▶ THE TASK
From the entries below, retype only the lines from the one with "Where should I click to: Focus" through the one with "You are a computer-use agent. Screen", exactly as written.

▶ DATASET CONTENT

□ □ □

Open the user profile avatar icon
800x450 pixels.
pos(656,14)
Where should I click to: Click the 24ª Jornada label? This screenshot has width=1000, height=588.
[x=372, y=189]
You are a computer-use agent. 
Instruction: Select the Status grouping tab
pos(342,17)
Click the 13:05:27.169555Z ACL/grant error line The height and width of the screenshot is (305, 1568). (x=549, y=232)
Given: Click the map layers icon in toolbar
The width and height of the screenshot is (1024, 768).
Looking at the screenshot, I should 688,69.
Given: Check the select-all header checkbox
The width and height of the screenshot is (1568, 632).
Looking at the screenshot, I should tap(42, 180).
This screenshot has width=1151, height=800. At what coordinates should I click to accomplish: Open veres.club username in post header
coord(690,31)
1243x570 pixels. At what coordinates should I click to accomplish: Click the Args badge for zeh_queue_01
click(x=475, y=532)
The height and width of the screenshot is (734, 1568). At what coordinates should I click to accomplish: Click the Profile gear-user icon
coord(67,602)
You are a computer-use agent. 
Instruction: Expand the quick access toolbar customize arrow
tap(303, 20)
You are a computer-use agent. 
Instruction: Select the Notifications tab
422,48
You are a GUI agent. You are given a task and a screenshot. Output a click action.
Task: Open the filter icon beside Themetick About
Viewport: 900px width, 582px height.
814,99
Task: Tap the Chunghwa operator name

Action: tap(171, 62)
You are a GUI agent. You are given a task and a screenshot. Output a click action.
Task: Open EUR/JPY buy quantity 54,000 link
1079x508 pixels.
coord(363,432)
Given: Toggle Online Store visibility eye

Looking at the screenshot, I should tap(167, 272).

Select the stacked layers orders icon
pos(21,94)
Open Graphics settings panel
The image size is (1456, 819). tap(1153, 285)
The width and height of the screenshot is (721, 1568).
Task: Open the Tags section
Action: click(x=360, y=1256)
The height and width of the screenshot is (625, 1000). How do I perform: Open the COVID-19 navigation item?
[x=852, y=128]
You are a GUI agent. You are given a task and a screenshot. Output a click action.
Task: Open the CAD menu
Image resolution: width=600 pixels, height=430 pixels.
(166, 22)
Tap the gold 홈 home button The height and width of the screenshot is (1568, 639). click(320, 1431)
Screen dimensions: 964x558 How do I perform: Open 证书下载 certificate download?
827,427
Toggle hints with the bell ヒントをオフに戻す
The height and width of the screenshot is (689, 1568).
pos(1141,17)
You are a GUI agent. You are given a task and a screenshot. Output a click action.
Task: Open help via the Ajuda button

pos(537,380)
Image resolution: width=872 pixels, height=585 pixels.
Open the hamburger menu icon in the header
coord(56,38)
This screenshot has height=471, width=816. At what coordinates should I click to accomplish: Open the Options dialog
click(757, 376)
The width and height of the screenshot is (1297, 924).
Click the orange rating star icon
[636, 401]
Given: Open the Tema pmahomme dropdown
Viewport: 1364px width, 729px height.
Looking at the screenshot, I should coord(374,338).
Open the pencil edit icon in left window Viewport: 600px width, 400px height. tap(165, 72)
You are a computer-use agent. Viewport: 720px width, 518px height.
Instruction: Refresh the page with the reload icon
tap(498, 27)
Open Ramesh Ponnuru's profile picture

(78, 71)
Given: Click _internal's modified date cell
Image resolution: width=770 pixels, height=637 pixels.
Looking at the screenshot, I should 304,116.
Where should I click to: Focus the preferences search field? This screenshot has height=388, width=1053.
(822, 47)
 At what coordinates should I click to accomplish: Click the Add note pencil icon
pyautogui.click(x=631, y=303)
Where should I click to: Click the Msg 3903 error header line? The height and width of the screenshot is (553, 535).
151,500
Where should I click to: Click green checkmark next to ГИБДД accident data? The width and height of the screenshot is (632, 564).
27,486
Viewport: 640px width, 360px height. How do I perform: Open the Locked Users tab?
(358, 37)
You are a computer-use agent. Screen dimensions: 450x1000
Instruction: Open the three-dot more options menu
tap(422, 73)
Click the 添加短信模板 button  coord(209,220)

□ □ □

▶ EXERCISE ANSWER
Where should I click to: Focus the preferences search field? This screenshot has height=388, width=1053.
(822, 47)
 At what coordinates should I click to accomplish: Click the Add note pencil icon
pyautogui.click(x=631, y=303)
Where should I click to: Click the Msg 3903 error header line? The height and width of the screenshot is (553, 535).
151,500
Where should I click to: Click green checkmark next to ГИБДД accident data? The width and height of the screenshot is (632, 564).
27,486
Viewport: 640px width, 360px height. How do I perform: Open the Locked Users tab?
(358, 37)
You are a computer-use agent. Screen dimensions: 450x1000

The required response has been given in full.